The Yin to Your Yang

One of the major components of macrobiotics is the ancient Chinese theory of yin and yang. Essentially this means for all of the yin you have in your life, you need an equal amount of yang to balance it out. Drugs are the most yin substance that you can put in your body, followed progressively by sugar, cheese, fruit, water, nuts, vegetables and beans. On the opposite side of the spectrum, the food with the most yang-like quality is salt followed by eggs, meat, fowl, and fish. Foods closer to the center of the spectrum (fish, beans and vegetables) make up a larger part of your diet because of their balancing properties.

All Hail the Mighty Grain

At the very center of the yin and yang spectrum are whole grains. According to macrobiotics, whole grains are the ultimate food for health. They are nutritious and grounding. The general caloric break down of a macrobiotics diet consists of 50% whole grains such as brown right, farro or quinoa, 25% vegetables, 5% sea vegetables such as seaweed or konbu, 5% from soup broth, and 5% animal protein.

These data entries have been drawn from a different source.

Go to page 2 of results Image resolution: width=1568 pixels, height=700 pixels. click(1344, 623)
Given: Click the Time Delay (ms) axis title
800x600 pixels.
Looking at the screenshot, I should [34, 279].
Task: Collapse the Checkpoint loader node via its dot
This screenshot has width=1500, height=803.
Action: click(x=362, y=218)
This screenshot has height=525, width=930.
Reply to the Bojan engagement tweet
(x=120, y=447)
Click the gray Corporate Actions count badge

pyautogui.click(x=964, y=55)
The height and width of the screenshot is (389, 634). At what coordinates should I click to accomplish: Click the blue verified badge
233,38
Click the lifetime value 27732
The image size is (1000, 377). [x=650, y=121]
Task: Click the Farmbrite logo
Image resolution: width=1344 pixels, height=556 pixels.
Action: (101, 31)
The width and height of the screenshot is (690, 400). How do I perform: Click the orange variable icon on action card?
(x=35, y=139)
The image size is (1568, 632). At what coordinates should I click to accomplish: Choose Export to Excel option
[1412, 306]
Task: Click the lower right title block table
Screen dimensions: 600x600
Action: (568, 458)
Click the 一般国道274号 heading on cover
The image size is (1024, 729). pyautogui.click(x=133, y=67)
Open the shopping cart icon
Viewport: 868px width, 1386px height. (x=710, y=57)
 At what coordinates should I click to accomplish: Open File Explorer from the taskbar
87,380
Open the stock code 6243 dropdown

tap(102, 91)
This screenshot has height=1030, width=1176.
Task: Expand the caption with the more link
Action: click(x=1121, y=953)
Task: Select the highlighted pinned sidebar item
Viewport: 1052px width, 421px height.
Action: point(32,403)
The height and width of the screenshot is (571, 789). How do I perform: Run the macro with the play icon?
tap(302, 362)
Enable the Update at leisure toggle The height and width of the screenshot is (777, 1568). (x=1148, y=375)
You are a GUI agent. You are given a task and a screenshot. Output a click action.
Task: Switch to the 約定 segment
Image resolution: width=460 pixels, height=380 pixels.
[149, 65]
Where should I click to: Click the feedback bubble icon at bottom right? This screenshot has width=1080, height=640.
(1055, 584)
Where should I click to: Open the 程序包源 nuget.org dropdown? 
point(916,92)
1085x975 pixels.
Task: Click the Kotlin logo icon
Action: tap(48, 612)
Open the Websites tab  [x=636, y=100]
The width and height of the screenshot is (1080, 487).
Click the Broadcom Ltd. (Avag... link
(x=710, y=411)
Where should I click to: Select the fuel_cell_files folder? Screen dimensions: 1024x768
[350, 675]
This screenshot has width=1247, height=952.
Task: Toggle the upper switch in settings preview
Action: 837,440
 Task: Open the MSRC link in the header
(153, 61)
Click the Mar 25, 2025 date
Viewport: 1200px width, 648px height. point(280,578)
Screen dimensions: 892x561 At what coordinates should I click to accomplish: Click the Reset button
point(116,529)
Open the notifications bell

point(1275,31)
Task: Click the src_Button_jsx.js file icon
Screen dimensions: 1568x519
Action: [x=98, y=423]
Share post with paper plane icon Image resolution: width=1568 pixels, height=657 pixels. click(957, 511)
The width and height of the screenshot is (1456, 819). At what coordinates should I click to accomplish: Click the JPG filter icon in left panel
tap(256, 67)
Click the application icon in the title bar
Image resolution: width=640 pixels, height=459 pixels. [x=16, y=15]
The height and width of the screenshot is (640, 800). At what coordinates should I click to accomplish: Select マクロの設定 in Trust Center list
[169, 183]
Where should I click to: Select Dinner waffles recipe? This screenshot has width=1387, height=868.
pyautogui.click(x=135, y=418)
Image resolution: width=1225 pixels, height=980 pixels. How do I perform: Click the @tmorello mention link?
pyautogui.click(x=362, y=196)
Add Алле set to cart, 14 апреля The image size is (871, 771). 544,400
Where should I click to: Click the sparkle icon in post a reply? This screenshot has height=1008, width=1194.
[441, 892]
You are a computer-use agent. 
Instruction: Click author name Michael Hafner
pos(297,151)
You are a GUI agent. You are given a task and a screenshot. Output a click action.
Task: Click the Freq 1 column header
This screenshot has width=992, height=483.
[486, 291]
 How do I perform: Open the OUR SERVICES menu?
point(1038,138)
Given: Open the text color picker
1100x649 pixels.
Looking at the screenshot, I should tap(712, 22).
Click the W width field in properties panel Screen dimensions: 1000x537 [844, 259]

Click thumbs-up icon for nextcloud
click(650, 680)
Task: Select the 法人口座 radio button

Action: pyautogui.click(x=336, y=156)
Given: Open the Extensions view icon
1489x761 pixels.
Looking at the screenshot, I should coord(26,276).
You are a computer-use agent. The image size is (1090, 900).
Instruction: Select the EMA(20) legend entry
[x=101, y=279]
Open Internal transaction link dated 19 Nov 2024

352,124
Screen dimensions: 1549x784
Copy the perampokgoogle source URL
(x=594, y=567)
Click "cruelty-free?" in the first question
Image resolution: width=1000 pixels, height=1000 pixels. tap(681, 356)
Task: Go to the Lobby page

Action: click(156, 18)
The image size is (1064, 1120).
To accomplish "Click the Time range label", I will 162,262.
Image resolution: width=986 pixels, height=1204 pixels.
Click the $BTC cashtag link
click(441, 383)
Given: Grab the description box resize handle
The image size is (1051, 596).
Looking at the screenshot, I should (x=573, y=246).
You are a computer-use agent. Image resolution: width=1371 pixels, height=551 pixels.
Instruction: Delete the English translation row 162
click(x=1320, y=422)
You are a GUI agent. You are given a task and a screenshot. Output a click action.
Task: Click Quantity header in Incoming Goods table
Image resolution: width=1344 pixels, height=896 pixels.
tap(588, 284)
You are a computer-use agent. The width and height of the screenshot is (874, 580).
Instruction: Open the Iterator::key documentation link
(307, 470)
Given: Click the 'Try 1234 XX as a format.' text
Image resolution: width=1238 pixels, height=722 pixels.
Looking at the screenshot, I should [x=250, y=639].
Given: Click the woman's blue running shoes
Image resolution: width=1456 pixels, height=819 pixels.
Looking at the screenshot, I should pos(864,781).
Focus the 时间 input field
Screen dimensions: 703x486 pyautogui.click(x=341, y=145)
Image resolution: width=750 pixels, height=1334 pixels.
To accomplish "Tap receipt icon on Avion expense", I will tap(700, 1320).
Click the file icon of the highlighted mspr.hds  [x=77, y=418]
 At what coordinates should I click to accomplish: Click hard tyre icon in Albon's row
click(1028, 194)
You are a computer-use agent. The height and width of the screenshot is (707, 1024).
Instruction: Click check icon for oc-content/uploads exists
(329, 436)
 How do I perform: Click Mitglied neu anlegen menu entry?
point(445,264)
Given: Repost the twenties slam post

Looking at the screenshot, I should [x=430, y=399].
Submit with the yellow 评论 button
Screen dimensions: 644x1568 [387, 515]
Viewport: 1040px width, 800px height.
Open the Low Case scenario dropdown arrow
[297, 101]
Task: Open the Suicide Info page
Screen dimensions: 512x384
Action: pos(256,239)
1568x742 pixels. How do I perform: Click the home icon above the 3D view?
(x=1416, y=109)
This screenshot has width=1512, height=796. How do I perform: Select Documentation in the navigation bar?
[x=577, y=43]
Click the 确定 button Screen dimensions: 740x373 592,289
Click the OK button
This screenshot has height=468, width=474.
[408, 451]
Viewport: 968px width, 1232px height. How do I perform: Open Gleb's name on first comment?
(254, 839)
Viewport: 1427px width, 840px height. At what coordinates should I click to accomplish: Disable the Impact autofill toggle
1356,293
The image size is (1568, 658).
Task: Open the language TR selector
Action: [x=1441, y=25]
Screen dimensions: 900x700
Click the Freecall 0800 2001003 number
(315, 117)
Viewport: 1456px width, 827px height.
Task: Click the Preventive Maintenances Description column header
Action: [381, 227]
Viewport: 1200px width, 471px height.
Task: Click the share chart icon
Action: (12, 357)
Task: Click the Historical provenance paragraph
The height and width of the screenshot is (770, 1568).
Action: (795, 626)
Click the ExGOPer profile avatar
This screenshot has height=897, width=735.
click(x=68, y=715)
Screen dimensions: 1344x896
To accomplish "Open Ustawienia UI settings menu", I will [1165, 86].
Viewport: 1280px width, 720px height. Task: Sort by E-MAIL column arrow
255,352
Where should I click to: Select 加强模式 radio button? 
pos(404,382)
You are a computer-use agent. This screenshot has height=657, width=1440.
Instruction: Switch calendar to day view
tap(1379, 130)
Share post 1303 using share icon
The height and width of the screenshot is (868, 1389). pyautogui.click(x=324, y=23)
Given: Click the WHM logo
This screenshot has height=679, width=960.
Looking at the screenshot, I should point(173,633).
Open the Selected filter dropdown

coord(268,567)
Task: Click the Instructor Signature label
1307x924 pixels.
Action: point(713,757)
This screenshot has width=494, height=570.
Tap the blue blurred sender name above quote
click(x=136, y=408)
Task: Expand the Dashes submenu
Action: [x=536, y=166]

A huge emphasis is placed on eating organic, locally grown food as much as possible.

Chewing is the Key to Success

When following a macrobiotic lifestyle, a big emphasis is placed on the amount of time spent chewing your food. In fact, each bite should be chewed to the point of becoming a liquid. The reason for this is simple. Digestion begins as soon as you place the food into your mouth. The more broken down the food is by the time it reaches your stomach, the less work your body has to exert in the digestion process. This can help heal digestive and stomach issues.

Eat with the Changing Seasons

Eating seasonally is also a major part of the macrobiotic lifestyle. It is thought that if you eat exactly what nature intended you to eat during different times of the year, your body will work in complete harmony. In the summer months, you will eat cooling foods like lettuce or white fish and in the winter you will have hearty foods like kale or squash.

Macrobiotic Menu for Fall

A sample daily menu for the cooler, autumn months would look something like this:

Breakfast: Quinoa with boiled squash.

Lunch: Sauteed kale with quinoa or brown rice and sesame oil and a small amount of organic fish or chicken. 

Dinner: Miso soup and warm adzuki beans and collard greens with brown rice.

Meditation For Mental Clarity

Emotional and mental health is also very important in macrobiotics. Now that the food that you are eating is healing you and improving your physical health, it’s time to focus on keeping your mind healthy. Daily meditation is encouraged to clear the mind of negative thoughts as well as breathing exercises and exercise.

 Now that you know the basics, is macrobiotics a lifestyle that you want to try?